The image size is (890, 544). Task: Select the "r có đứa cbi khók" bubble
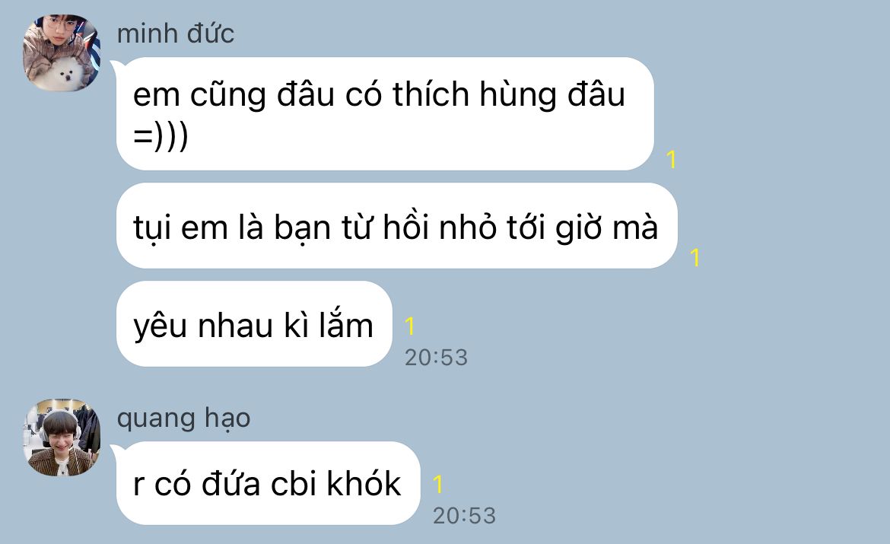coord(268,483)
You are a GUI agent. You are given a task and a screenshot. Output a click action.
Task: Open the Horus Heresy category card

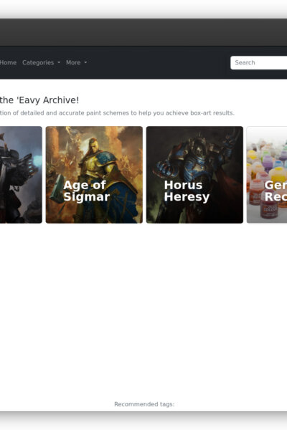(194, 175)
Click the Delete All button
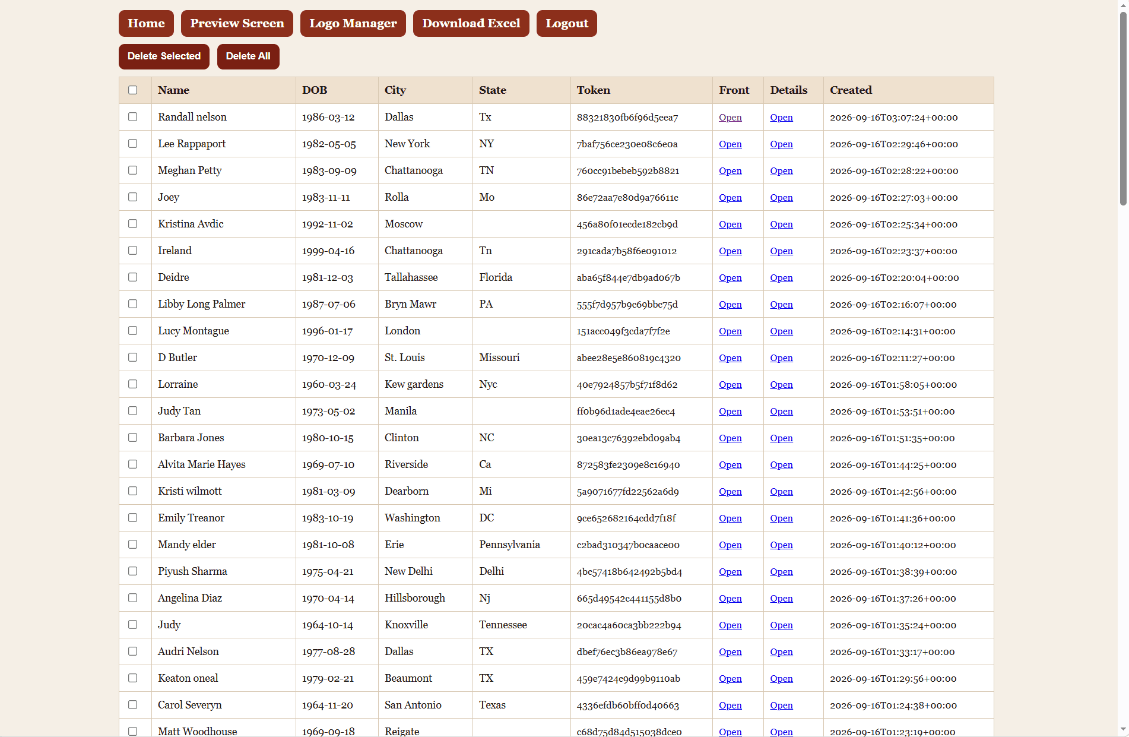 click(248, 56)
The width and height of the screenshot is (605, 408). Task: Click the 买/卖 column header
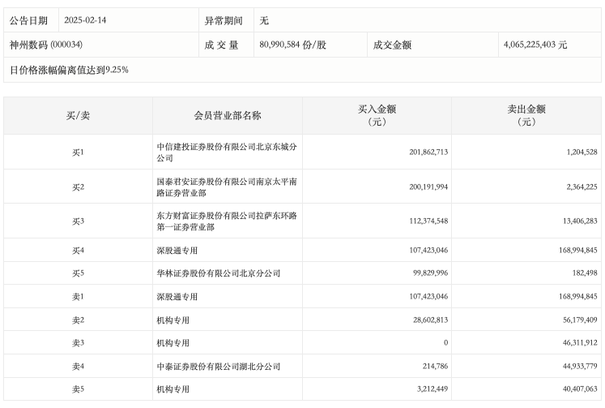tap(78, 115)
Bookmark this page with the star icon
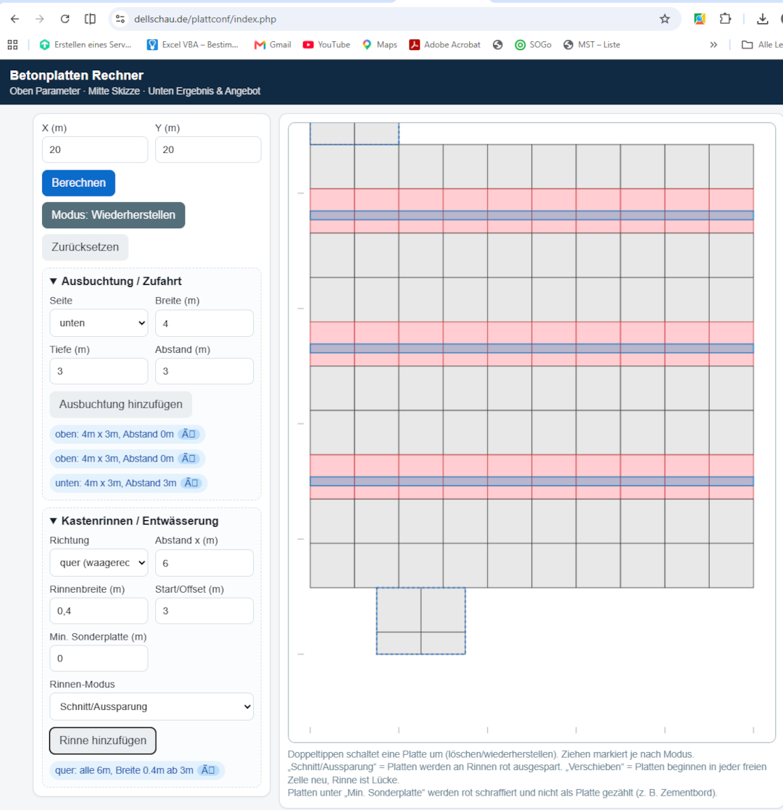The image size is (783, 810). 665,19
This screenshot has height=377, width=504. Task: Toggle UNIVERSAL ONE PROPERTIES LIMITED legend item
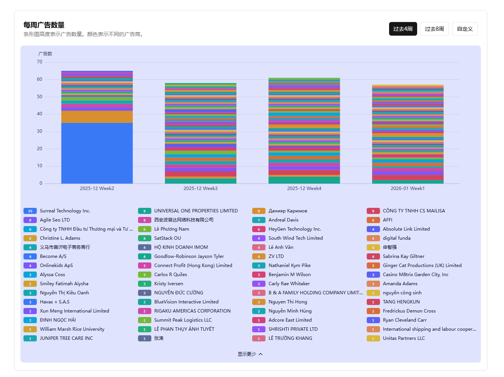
* * * *
*What you have to do*
Copy out all the data above exactly, pictures excluded.

*Output of the exercise*
The image size is (890, 544). Task: Select the "r có đứa cbi khók" bubble
coord(268,483)
You are a GUI agent. You are given a task and a screenshot. Output a click action.
Task: Open the Horus Heresy category card

(194, 175)
Click the Delete All button
 click(248, 56)
The width and height of the screenshot is (605, 408). Task: Click the 买/卖 column header
tap(78, 115)
Bookmark this page with the star icon
The image size is (783, 810). 665,19
This screenshot has height=377, width=504. Task: Toggle UNIVERSAL ONE PROPERTIES LIMITED legend item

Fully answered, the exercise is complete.